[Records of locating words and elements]
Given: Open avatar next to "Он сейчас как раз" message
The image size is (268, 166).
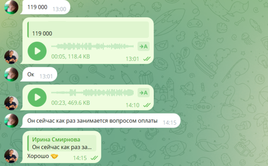Looking at the screenshot, I should [11, 121].
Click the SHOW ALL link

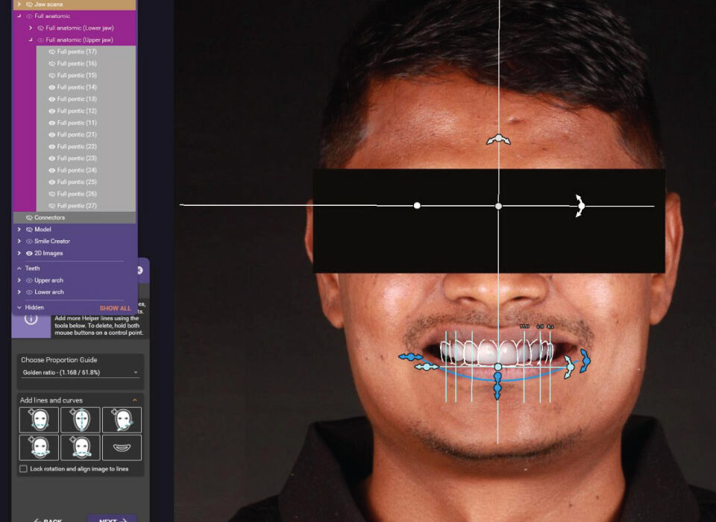click(114, 307)
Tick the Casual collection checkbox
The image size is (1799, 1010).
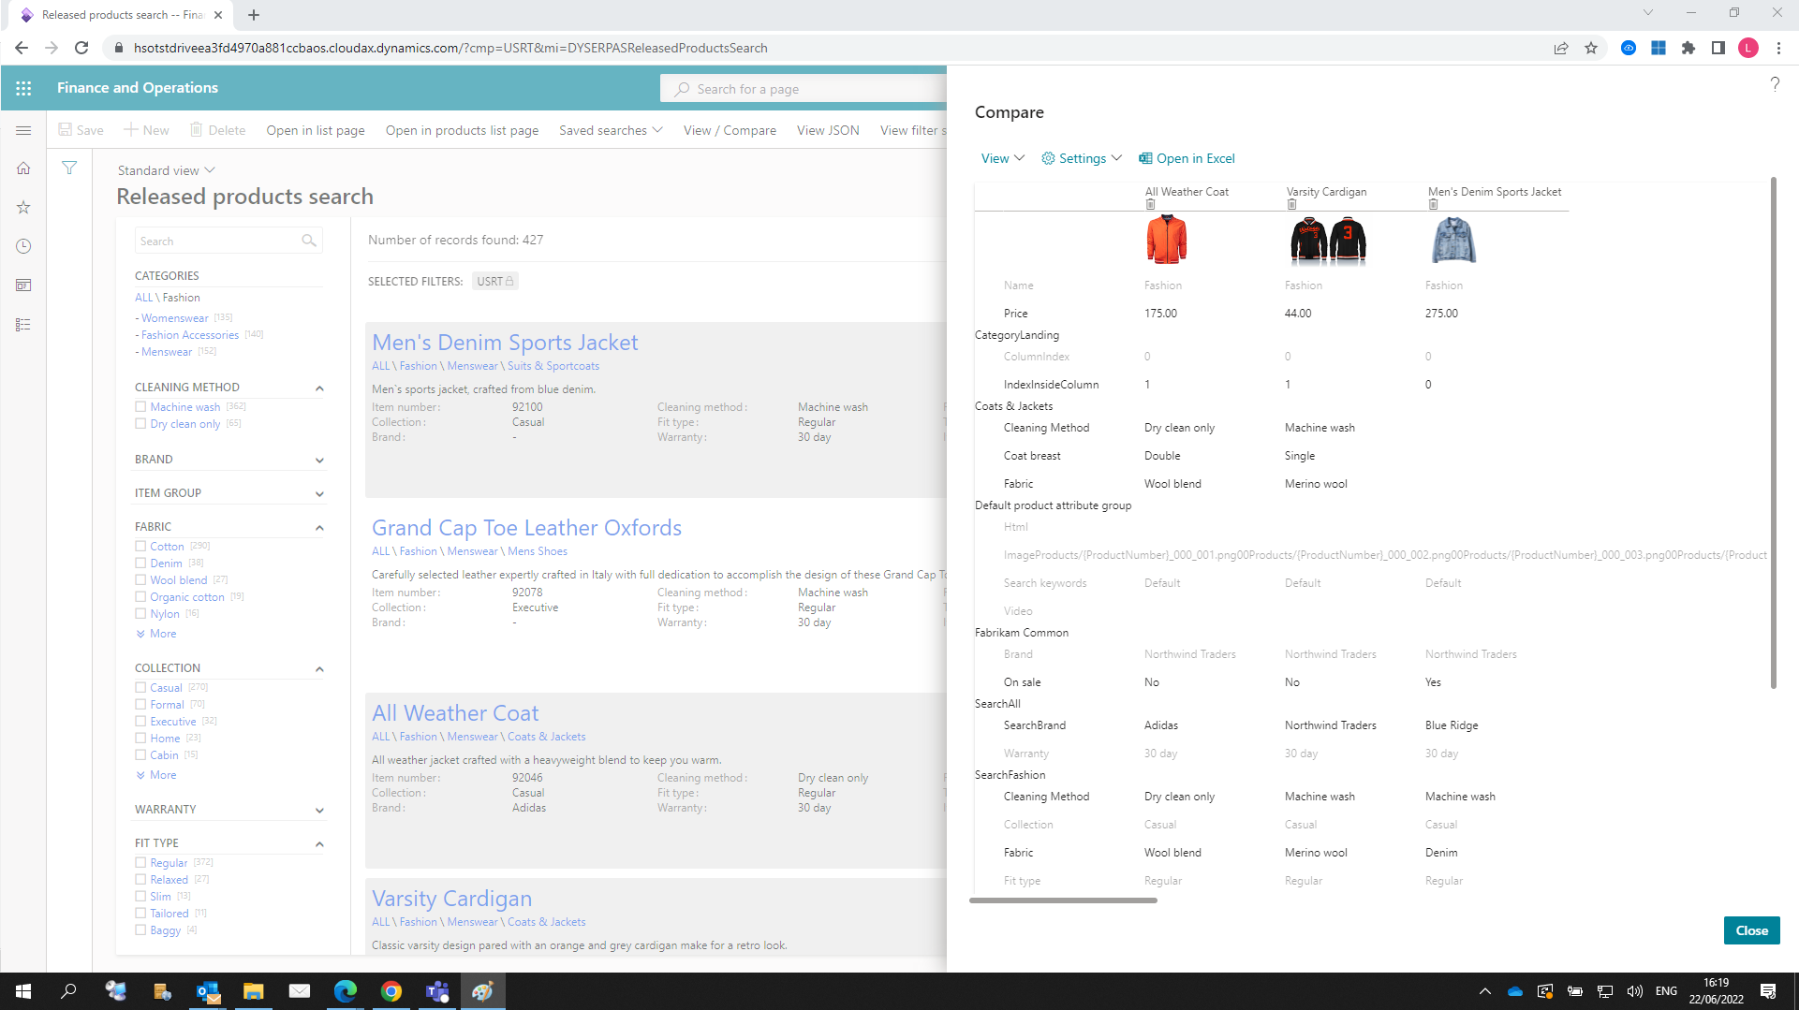[140, 688]
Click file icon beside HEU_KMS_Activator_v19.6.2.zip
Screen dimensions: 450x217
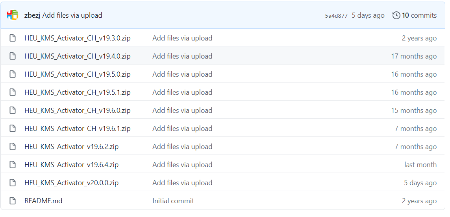(x=12, y=147)
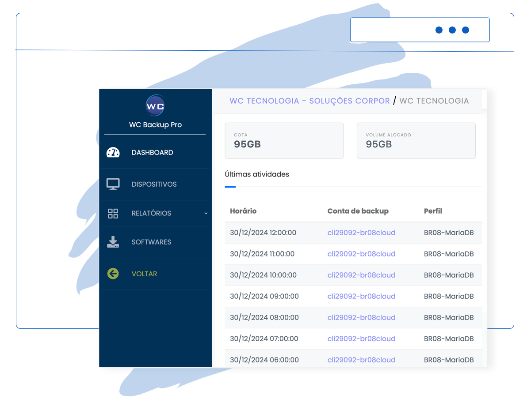Select the Últimas atividades tab
Screen dimensions: 527x399
tap(257, 174)
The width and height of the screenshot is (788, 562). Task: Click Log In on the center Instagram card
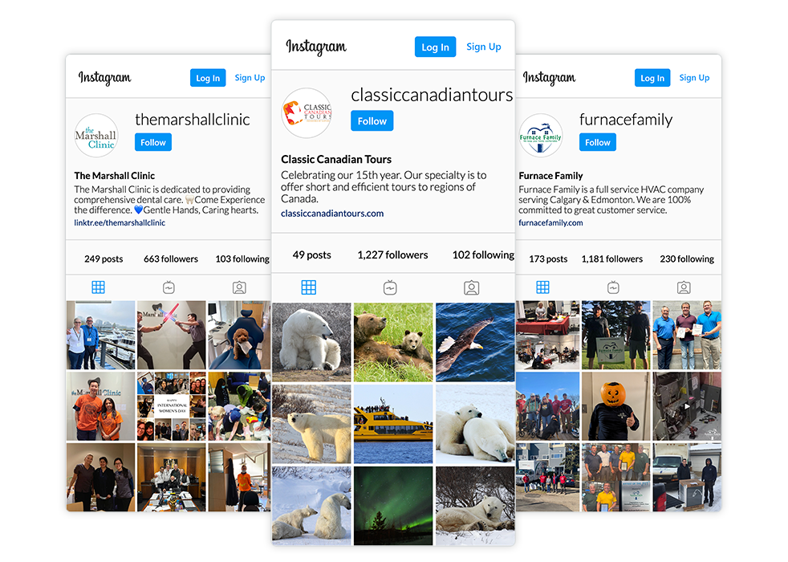tap(435, 47)
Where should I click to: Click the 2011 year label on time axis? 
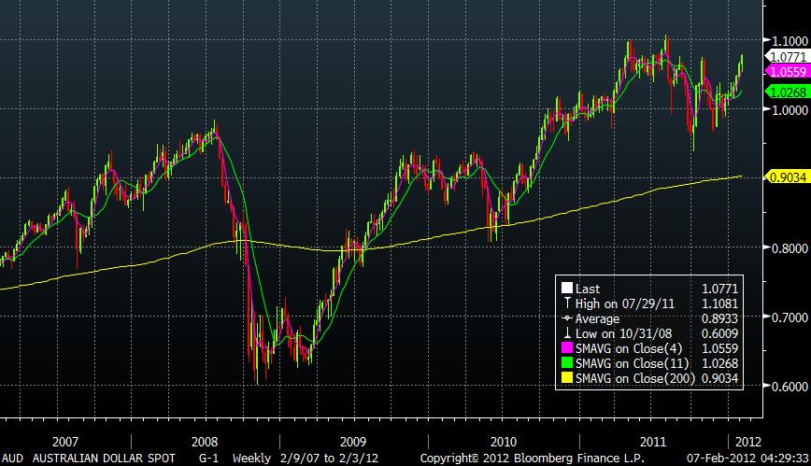[x=653, y=439]
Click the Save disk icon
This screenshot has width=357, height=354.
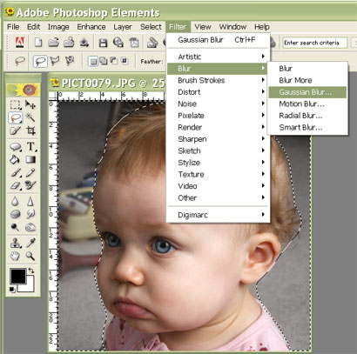[103, 43]
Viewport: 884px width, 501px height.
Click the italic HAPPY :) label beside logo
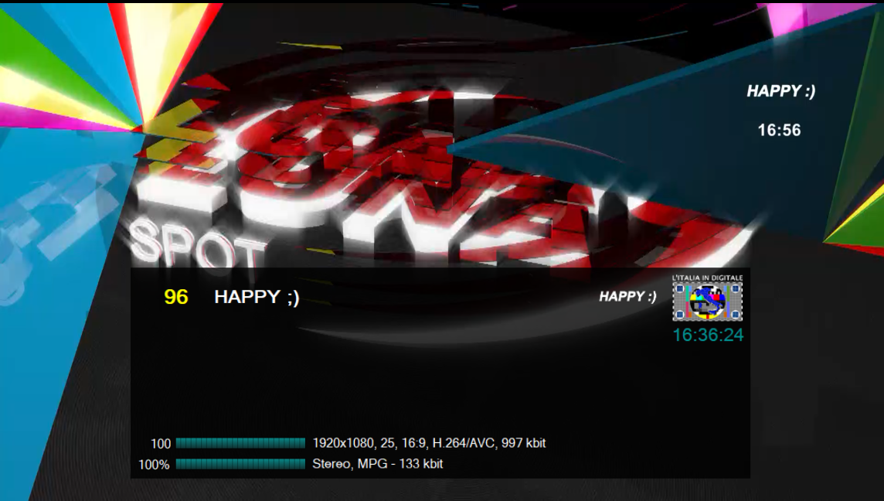click(x=627, y=296)
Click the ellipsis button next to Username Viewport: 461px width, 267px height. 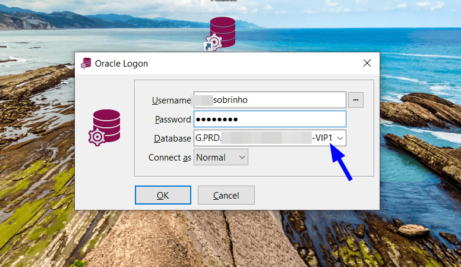click(x=355, y=100)
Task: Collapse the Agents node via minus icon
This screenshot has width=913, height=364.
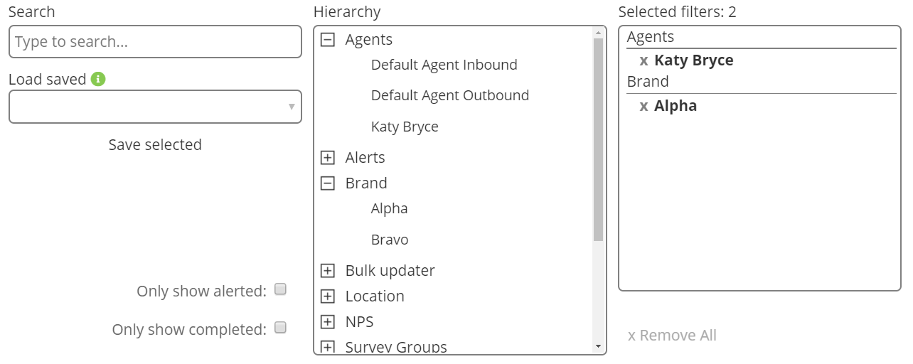Action: (327, 40)
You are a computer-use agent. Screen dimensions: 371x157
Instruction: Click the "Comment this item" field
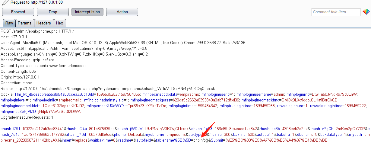tap(336, 12)
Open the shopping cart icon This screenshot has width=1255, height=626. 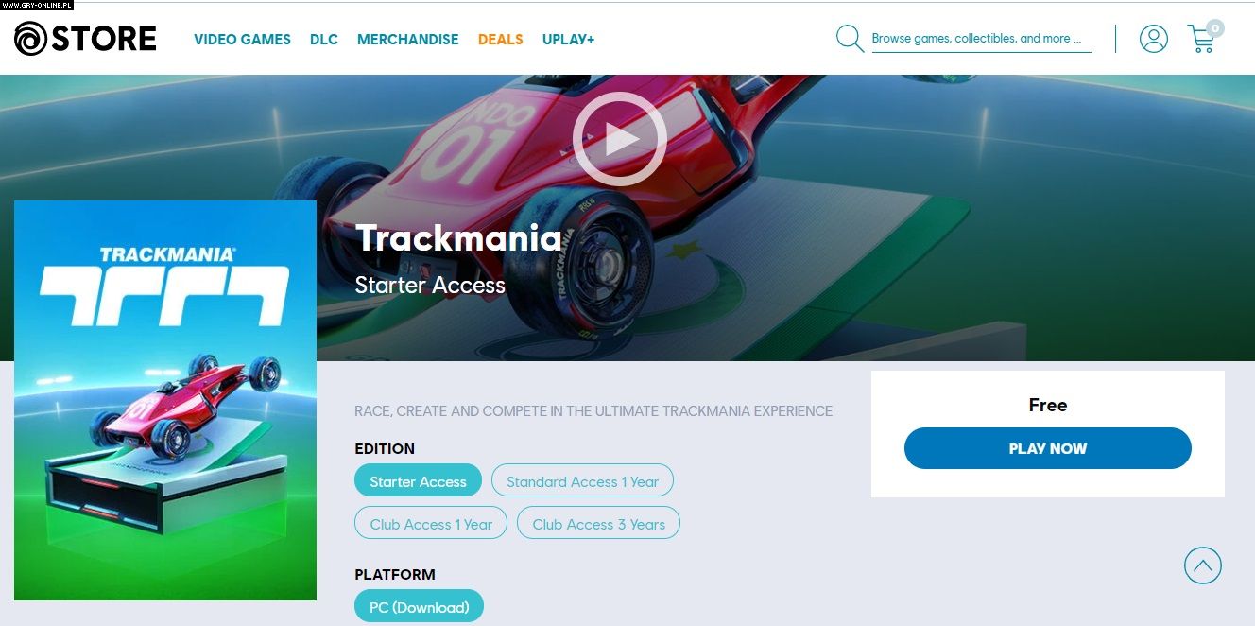click(x=1201, y=40)
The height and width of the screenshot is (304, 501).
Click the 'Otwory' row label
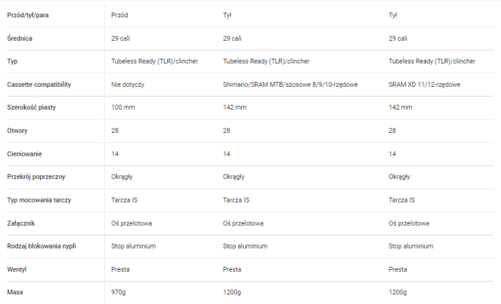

Prompt:
Please write out the records from the beginning up to and including the line with "tap(257, 174)". Leave the pictures out of your answer.

Solution to the problem:
Given: Open avatar next to "Он сейчас как раз" message
The image size is (268, 166).
Looking at the screenshot, I should [11, 121].
Click the SHOW ALL link

click(114, 307)
Tick the Casual collection checkbox
The image size is (1799, 1010).
[140, 688]
Click file icon beside HEU_KMS_Activator_v19.6.2.zip
Screen dimensions: 450x217
(x=12, y=147)
Select the Últimas atividades tab
Screen dimensions: 527x399
tap(257, 174)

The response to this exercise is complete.